Quoted passage:
>>>>
Re: spark SQL thriftserver over ignite and cassandra

Igor Sapego Tue, 25 Oct 2016 12:14:41 -0700

Vincent,

That's right, our ODBC driver does not support using HTTP(S) as a transport
currently.


Best Regards,
Igor

On Mon, Oct 17, 2016 at 9:40 PM, vincent gromakowski <
[email protected]> wrote:

> Hi
> I mean using HTTPS transport instead of binary (thrift?) transport.
>
> 2016-10-17 19:10 GMT+02:00 Igor Sapego <[email protected]>:
>
>> Hi Vincent,
>>
>> Can you please explain what do you mean by HTTP(S) support for the ODBC?
>>
>> I'm not quite sure I get it.
>>
>> Best Regards,
>> Igor
>>
>> On Thu, Oct 6, 2016 at 9:59 AM, vincent gromakowski <
>> [email protected]> wrote:
>>
>>> Thanks
>>>
>>> Starting the thriftserver with igniterdd tables doesn't seem very hard.
>>> Implementing a security layer over ignite cache may be harder as I need to:
>>> - get username from thriftserver
>>> - intercept each request and check permissions
>>> Maybe spark will also be able to handle permissions...
<<<<
Entries:
>>>>
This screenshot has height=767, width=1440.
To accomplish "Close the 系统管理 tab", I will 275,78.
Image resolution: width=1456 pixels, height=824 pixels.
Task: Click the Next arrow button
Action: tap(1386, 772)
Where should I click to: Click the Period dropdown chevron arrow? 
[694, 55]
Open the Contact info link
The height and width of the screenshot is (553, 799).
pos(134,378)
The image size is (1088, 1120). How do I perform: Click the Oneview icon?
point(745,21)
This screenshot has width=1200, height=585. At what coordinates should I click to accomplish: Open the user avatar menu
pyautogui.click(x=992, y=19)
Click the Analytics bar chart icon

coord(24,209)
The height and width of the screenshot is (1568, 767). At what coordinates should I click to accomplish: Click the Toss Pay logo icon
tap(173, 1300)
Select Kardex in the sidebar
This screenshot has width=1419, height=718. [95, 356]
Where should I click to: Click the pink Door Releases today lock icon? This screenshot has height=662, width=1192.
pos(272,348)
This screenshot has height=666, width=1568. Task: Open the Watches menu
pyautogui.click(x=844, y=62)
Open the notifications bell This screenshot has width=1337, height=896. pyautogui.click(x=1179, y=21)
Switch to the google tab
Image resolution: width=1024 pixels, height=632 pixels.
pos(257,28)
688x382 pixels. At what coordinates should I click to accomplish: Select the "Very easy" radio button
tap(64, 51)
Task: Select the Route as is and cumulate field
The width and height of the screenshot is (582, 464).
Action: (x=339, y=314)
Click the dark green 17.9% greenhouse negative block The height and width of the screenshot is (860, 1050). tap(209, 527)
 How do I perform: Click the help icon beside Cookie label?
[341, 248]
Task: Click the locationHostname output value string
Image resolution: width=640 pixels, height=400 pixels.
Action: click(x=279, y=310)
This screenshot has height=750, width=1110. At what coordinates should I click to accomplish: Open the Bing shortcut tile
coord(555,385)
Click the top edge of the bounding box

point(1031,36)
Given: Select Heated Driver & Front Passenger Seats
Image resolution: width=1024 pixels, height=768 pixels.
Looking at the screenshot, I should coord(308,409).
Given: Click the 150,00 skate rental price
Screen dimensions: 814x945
<<<<
Given task 1:
In the thread on the Spark SQL thriftserver, write out the text from "On Mon, Oct" up to and including "for the ODBC?".
Given task 2:
In the thread on the Spark SQL thriftserver, what does Igor Sapego's reply of Tue, 25 Oct 2016 say the ODBC driver does not currently support?

Task response 1:
On Mon, Oct 17, 2016 at 9:40 PM, vincent gromakowski <
[email protected]> wrote:

> Hi
> I mean using HTTPS transport instead of binary (thrift?) transport.
>
> 2016-10-17 19:10 GMT+02:00 Igor Sapego <[email protected]>:
>
>> Hi Vincent,
>>
>> Can you please explain what do you mean by HTTP(S) support for the ODBC?

Task response 2:
Using HTTP(S) as a transport.